Homing and migration of human adipose-derived stem cells (DiI labeled, red) to the brain in human adipose derived stem cells-treated group.
5. Discussion
In this study, through stem cell therapy of the AD rat model, stem cells transferred into the brain, decreased the number of dead cells in the CA1 region of the hippocampus and improved memory. As the blood-brain barrier (BBB) is permeable in AD brains due to its destruction, stem cells can pass through this barrier after intravenous injection (23, 24).
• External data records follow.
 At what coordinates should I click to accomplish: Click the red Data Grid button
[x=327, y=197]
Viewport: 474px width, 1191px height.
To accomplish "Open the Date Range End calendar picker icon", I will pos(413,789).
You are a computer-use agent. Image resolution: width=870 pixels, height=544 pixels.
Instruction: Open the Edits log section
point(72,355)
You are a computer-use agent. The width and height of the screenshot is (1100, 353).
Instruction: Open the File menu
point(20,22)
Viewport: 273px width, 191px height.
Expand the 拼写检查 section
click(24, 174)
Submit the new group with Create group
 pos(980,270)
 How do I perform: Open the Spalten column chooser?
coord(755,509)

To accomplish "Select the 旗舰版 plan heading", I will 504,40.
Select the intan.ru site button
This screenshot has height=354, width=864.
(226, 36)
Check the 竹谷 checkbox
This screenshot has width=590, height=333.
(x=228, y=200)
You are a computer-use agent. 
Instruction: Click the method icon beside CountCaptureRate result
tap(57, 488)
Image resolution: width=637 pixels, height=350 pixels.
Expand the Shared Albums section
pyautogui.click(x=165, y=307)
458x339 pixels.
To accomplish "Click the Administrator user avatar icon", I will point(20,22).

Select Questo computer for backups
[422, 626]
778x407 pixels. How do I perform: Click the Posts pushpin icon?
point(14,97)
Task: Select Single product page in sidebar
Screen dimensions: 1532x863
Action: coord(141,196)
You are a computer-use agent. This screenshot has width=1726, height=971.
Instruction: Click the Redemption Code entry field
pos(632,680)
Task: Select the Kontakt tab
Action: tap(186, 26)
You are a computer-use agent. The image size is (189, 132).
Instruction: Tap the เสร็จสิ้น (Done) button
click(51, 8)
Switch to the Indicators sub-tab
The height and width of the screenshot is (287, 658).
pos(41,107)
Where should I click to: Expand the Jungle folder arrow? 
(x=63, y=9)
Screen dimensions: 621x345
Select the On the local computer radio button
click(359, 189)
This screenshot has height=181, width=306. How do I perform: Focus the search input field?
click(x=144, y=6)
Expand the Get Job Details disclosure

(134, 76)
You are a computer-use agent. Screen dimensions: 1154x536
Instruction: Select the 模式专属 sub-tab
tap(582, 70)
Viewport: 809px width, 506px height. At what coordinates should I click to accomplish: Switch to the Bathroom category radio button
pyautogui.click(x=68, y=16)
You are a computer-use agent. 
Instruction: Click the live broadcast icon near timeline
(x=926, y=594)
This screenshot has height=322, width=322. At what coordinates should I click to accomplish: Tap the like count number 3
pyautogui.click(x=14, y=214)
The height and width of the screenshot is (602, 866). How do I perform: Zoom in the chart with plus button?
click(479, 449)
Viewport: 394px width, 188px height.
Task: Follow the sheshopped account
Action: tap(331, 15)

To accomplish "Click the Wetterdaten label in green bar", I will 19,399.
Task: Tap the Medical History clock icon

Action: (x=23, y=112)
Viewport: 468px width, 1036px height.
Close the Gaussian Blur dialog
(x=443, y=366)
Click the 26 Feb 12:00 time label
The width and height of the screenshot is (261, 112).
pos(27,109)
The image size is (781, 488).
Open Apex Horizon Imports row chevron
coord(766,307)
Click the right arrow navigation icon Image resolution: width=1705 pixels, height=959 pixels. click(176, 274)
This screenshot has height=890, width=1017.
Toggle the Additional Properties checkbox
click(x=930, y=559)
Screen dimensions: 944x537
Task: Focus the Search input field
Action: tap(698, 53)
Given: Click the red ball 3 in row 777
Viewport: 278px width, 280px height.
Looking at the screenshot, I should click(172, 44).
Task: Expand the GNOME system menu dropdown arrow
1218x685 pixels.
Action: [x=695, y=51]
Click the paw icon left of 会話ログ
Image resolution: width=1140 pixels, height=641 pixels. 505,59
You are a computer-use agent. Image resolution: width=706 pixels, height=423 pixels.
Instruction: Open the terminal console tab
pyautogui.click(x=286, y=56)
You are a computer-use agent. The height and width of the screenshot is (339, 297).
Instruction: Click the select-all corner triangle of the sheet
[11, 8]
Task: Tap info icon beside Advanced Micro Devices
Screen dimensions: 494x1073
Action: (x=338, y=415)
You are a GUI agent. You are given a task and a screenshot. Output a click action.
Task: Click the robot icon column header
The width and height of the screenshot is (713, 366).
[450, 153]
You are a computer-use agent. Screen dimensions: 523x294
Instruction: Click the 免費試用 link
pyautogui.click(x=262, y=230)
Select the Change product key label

Recent results showed that the adipose tissue is a better cell source than other sources of stem cells as it can be collected from various regions of the body with the least side effects by liposuction as a general surgical process (25, 26). The ADSC can be gained in larger measures than other stem cells (27). The ADSCs, which can migrate into damaged brain regions, are more useful for the retrieval of brain injury in contrast to bone marrow stem cells (28). The ADSCs have a significant potential for tissue repair in the broad range of diseases with neuronal damages such as Parkinson’s disease and AD. They have the capacity to differentiate into other cells such as cartilage, muscle, bone, and neuronal cells. There are various mechanisms for improving the effects of stem cells in AD. It had been confirmed that ADSCs could have therapeutic effects by mediating paracrine signaling of angiogenesis, inflammation, cell homing, and cell survival (26, 29, 30). The ADSCs administration presented raised levels of growth factors like basic fibroblast growth factor (bFGF), vascular endothelial growth factor (VEGF), nerve growth factor (NGF), and neurotrophic factors such as glial-derived neurotrophic factor (GDNF) and brain-derived neurotrophic factor (BDNF) (16, 31, 32). An investigation showed that intravenous-transplanted hADSCs induced the proliferation of endogenous stem cells in the hippocampus of transgenic mice models (24). Earlier reports indicated that glutamate reduced in AD (33), demonstrating the main role of glutamate in mammalian brains, including neuronal plasticity, neurotoxicity, development, learning, and memory (34, 35). On the other hand, in vitro studies revealed that cultured neural stem cells could differentiate into an astrocyte population that expressed glutamate transporters (36). In this study, the effect of hADSCs on improving memory in AD rats could be related to the mentioned mechanisms.
5.1. Conclusions
For the first time, we found that hADSCs could transfer into the brain and improve memory and neuronal damage in the AD rat model. These findings may be related to various mechanisms. Further in-depth studies are still needed to elucidate these interfering mechanisms.